• **Given text**
[Start of Attachment]
Interpol: Turn on the
Bright Lights (10th Anniversary Edition). Matador Records, 2012.
Repackaging records after merely ten years seems like a
possible exercise in over-crediting their influence and importance, which might
be de rigeur in our over-excitable
age of blogs and Pitchfork retrospectives on the genius of the 00’s. Or, if you are really cynical, it seems like
a mad grab for cash. When Matador announced
a deluxe, tenth-anniversary reissue of Interpol’s Turn on the Bright Lights (originally released in August, 2002),
both possibilities came to mind immediately.
While the band (still treading the boards, albeit without bassist Carlos
Dengler) might not be in desperate need of a cash injection, their legacy and
luster has faded some after a few years of solo projects and critical
disinterest in the later records. But
there’s a third possibility: sometimes, even though it’s only been ten years,
reissues like this are worthy of the consideration because they are important
enough to warrant the new treatment.
Reissuing a record that went gold is NOT the equivalent of crate-digging
and exposing lost gems to the world (we leave this to labels like Numero Group
and Light in the Attic) but a nicely comprehensive package like this one serves
to remind us that this is a stunningly well-crafted record that both represents
the time and place of its genesis (post 9/11 New York can’t help but play a
part in the sound and feel of this record) yet also has a timelessness that
makes it seem less like a nostalgia trip and more like something new, if
familiar.
Begin with the package itself: the original album occupies
disc one, and it is remastered, although nothing about the remaster is
noticeably different, soundwise, from the original version. Kudos to Matador for not ‘brickwalling’ the
reissues, and amping up the loudness.
All of the nuances in the music (notably the jangling of Daniel
Kessler’s guitars, the hyperactive bass work of Carlos Dengler, and the
snare-heavy drumwork of Sam Fogarino) are still very present. The second disc features a pair of b-sides
(the inconsequential “Interlude” and the amazing “The Specialist” which,
inexplicably, didn’t make the album itself), followed by 11 demo recordings,
six of them of songs that made it onto the record. The demos are extremely well recorded, and
lack the lo-fi quality that usually lingers over commercially released
demos. In part, credit might be given to
Interpol’s professionalism, because it seems like a great deal of effort was
put into the recording and mixing of all of the demos (recorded in 1998, 1999,
and 2001) and polishing the songs to a shine.
[End of Attachment]
• **Dataset extract**
[Start of Attachment]
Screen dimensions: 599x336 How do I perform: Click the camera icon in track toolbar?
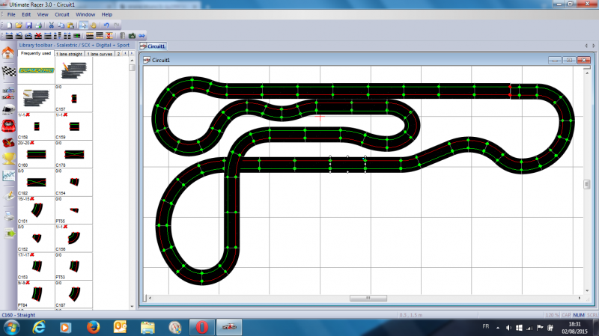[x=132, y=35]
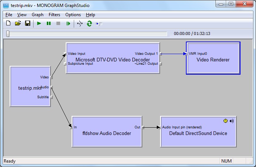Viewport: 256px width, 167px height.
Task: Expand the Options menu
Action: (x=73, y=15)
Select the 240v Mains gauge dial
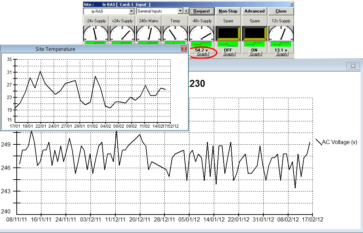363x233 pixels. pos(149,33)
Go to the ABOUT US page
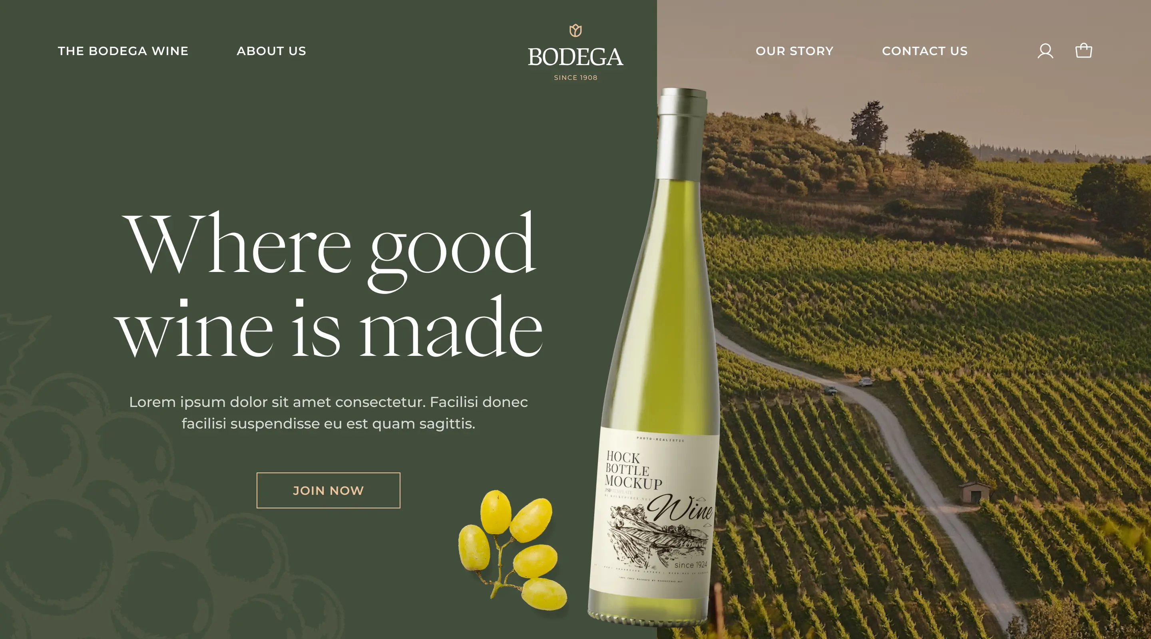The width and height of the screenshot is (1151, 639). point(271,51)
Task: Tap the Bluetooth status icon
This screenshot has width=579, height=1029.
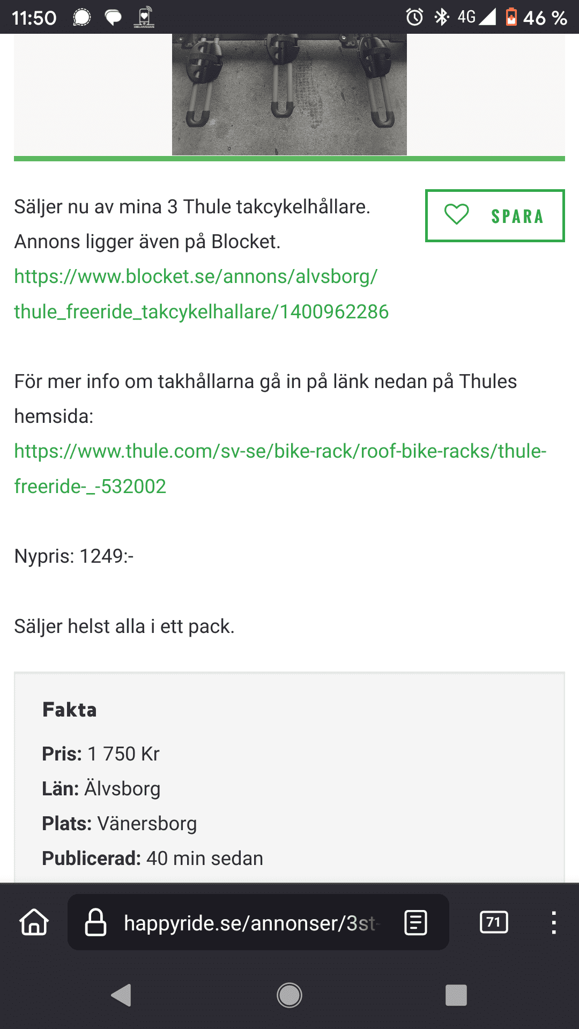Action: click(x=441, y=17)
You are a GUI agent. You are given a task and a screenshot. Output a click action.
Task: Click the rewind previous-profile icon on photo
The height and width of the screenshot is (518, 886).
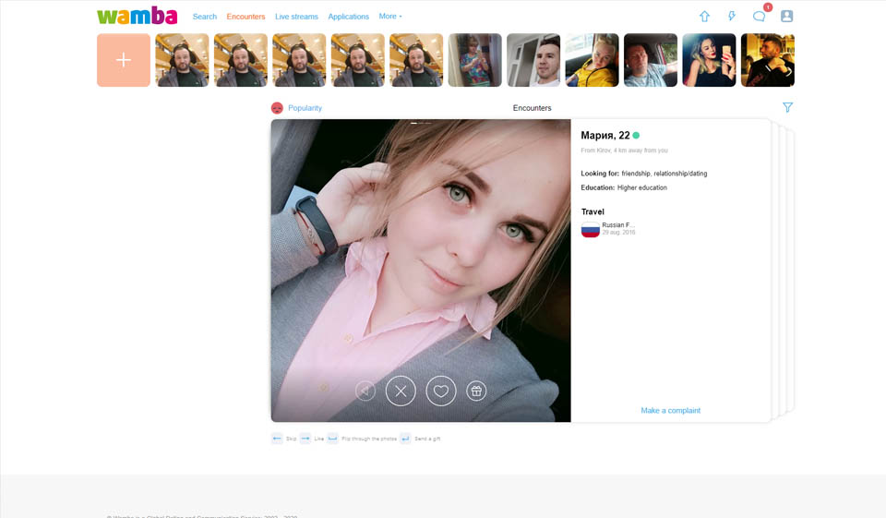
[End of Attachment]
• **Directions**
For each statement, say yes or no depending on whether it agrees with the review of the Interpol reissue, and quote the words of the review that decide it.
1. The remastered original album sounds noticeably different from the original version.
2. The second disc includes 11 demo recordings.
3. The demos were recorded in 2002.

• **Solution for this task**
1. No: "nothing about the remaster is noticeably different, soundwise, from the original version"
2. Yes: "followed by 11 demo recordings"
3. No: "recorded in 1998, 1999, and 2001"